RSA 2012: Unlock the power of your network, says Cisco

The seemless integration of technology into our lives is a challenge, explained Young, who referred to a recent report which named cyber attacks number 4 of the top 50 global risks. “We need a seemless intergration of security to match, but we’ve got a long way to go.”

Young acknowledged that security is cumbersome for the average user, “who will go to great lengths to bypass security in order to do their jobs”. Young quoted a survey in which 70% of employees admitted to breaking company policy. One of the more common being that half of those surveyed send work emails via personal email accounts.

The question that every security profession has to ask themselves, explained Young, is whether they lock down or free up technology. “We’re torn between these two extremes. Each time we think we know which we’re going to do, something will happen and we’ll reverse the decision”, Young told the audience. In the struggle to know which to do, “we compromise our own effort”, he said.

But we don’t need to make this compromise. “We can have both – we need to have our cake and eat it too”.

Young noted the significant changes happening to our endpoints, led by consumerization and BYOD. “By 2016, we at Cisco estimate that there will be eight billion smartphone devices globally. Desktops no longer live solely on endpoints – instead they are delivered on the network.”

With mobility comes data security concerns, explained Young. “Patient data and corporate data must be safe. It can’t walk in one door and out the other like our mobile devices are doing every day”, he insisted.

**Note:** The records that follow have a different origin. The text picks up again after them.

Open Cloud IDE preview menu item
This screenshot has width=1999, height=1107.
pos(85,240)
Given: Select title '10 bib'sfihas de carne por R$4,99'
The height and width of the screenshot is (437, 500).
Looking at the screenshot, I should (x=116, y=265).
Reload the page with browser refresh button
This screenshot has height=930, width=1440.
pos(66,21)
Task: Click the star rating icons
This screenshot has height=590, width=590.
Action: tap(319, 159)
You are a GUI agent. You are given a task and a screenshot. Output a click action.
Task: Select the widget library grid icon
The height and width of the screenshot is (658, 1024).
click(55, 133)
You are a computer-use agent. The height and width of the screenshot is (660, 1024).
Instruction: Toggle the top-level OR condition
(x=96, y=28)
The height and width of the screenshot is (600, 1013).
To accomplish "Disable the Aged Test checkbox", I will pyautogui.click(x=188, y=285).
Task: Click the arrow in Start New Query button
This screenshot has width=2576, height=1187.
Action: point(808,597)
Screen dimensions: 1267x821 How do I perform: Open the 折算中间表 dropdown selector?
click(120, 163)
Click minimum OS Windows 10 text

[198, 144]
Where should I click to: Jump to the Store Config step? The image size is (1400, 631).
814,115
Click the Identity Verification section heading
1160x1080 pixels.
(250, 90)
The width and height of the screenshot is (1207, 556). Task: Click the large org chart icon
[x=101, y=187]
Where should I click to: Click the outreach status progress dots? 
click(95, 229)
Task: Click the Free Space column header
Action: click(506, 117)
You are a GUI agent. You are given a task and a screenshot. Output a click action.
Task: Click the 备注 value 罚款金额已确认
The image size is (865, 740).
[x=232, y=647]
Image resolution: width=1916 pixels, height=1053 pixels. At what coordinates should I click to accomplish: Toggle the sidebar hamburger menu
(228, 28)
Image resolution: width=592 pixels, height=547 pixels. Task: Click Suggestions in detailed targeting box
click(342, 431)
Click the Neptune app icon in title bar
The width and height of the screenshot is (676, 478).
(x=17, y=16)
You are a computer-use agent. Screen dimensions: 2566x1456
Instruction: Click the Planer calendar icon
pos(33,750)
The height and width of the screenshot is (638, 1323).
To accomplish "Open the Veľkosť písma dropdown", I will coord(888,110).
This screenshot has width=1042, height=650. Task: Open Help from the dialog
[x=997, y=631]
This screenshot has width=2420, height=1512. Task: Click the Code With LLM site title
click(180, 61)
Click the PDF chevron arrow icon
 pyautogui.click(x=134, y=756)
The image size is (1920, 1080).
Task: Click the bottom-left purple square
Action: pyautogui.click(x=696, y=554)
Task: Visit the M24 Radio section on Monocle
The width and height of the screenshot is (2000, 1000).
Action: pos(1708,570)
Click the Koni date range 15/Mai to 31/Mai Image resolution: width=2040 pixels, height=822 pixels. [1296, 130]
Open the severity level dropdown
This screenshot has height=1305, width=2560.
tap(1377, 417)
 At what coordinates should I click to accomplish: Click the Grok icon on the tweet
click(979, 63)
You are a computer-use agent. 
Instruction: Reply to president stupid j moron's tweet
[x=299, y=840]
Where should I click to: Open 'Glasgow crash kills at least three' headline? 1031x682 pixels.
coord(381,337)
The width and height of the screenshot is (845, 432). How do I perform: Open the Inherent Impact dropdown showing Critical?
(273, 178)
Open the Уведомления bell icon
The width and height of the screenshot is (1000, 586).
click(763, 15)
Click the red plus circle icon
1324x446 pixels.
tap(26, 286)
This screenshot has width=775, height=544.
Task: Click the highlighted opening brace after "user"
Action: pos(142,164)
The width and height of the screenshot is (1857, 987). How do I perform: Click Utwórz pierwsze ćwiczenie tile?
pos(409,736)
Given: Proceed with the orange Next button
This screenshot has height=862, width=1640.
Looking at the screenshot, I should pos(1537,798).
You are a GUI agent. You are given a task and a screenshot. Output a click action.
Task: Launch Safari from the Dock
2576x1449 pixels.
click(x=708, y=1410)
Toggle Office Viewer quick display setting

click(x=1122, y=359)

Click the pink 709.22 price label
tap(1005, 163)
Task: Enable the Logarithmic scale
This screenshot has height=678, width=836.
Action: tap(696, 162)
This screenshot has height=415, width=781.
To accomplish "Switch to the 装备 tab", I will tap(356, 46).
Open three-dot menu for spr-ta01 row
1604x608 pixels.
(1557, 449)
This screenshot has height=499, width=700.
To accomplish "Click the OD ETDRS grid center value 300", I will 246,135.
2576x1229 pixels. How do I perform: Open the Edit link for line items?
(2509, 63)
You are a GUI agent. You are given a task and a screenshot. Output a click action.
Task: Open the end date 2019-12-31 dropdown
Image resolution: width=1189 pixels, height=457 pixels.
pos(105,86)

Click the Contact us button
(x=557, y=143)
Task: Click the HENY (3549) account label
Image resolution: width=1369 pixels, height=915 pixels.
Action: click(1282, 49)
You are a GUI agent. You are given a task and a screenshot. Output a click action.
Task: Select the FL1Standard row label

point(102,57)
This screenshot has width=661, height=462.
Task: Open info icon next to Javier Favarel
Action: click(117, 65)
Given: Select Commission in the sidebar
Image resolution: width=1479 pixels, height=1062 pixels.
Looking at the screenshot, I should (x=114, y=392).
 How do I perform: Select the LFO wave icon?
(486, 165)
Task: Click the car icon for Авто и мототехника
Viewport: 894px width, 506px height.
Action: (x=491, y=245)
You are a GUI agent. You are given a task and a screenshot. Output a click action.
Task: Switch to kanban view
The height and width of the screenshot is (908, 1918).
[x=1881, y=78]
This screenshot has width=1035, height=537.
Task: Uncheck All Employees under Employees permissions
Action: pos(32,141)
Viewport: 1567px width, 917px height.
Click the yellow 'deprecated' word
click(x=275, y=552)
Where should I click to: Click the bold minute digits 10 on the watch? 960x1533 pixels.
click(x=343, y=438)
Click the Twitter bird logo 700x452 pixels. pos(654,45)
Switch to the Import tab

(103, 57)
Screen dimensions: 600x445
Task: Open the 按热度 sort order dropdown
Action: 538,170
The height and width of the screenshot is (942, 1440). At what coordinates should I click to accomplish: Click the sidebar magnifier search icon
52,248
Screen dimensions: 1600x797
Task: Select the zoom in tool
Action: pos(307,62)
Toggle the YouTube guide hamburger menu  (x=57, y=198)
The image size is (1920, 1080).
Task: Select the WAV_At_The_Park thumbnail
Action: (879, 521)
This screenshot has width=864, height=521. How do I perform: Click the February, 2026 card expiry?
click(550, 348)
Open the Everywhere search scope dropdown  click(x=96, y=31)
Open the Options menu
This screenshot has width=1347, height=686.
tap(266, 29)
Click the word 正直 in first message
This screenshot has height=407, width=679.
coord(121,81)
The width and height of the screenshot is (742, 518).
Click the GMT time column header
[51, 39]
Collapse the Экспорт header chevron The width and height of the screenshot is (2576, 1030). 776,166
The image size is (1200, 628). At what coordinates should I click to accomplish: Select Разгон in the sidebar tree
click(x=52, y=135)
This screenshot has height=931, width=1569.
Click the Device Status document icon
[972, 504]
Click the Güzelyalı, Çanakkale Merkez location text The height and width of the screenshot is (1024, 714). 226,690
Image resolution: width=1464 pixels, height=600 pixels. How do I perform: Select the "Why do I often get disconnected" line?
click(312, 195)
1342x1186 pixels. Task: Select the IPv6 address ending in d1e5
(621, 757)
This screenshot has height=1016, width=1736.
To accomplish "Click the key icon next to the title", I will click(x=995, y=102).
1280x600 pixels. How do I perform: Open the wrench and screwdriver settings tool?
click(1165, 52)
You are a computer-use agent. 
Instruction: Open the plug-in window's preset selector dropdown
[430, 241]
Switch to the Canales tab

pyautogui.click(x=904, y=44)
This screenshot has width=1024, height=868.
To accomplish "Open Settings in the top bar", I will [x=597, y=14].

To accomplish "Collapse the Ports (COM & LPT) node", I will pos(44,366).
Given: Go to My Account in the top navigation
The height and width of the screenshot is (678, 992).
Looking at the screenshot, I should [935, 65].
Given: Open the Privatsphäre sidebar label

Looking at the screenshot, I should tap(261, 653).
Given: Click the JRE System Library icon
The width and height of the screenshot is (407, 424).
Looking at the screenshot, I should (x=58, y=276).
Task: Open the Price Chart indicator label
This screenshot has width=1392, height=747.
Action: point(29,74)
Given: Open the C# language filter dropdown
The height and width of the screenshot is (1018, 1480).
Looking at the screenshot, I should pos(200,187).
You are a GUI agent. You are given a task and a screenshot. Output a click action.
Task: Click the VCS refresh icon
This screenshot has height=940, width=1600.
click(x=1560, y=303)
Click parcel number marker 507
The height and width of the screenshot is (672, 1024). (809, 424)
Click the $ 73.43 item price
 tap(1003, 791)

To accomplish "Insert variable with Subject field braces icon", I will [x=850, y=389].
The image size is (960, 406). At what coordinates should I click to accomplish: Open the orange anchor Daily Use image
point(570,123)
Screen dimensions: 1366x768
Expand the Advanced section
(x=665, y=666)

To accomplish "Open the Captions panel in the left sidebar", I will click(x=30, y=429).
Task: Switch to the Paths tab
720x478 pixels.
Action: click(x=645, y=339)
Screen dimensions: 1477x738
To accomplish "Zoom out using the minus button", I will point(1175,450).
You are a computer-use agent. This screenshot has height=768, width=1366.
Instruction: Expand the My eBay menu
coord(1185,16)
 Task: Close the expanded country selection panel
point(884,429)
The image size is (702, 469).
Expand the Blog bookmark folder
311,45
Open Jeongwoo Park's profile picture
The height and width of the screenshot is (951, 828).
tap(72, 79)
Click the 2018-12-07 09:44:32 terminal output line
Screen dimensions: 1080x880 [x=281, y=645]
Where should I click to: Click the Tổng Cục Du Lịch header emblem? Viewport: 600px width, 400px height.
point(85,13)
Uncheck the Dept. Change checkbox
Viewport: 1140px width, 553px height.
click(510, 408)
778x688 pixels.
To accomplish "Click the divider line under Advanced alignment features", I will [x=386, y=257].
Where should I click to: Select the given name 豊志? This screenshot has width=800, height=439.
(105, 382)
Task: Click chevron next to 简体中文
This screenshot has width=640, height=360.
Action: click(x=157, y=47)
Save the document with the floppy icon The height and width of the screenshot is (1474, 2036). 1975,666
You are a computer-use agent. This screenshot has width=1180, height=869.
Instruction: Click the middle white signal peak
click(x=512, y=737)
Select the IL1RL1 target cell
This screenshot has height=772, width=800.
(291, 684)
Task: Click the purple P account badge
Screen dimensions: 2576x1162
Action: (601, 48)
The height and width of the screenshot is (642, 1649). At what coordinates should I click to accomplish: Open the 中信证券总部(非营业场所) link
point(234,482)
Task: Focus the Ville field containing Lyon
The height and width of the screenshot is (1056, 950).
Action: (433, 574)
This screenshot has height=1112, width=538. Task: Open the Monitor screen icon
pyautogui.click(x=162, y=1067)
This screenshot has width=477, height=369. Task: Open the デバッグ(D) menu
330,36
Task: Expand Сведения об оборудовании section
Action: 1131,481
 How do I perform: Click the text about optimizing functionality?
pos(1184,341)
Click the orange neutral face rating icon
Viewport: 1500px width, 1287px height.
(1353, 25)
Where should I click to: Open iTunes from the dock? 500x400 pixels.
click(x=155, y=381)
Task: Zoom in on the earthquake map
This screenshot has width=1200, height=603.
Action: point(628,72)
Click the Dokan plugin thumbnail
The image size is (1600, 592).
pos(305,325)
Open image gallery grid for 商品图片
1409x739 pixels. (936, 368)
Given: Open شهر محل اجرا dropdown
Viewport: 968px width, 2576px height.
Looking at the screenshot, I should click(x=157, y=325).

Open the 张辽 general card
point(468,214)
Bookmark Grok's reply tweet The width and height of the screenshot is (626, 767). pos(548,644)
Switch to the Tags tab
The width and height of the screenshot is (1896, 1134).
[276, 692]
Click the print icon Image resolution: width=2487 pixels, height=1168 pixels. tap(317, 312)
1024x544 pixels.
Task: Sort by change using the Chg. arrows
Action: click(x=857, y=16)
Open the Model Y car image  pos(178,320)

The solution, he advised, is unlocking the power of the network. “The network can deliver security capabilities that no other part can. What can a network deliver? It can tell you what is happening, where and in real-time. It can see all users, devices, data, applications, systems and the interactions between and among them – this is why the firewall is still important.”

Equally, Young placed emphasis on the continued importance of VPNs and secure WiFi - because “the network still provides us with secure access and mobility”.

User names and passwords (even good ones) “don’t work well enough today”, he said. Instead, it’s important to combine intelligence with the knowledge of what is happening on your network. “This allows you to make better decisions about what to lock down and what to free up. Leveraging the value of the network gives you best security. You can’t expect to have a physical presence on every device today. The network is the only control point you can depend on. “

In his closing remarks, Young concluded that the network empowers you to “say yes to applications and devices with the protection that is required. The network allows you to lock it down and free it all up”.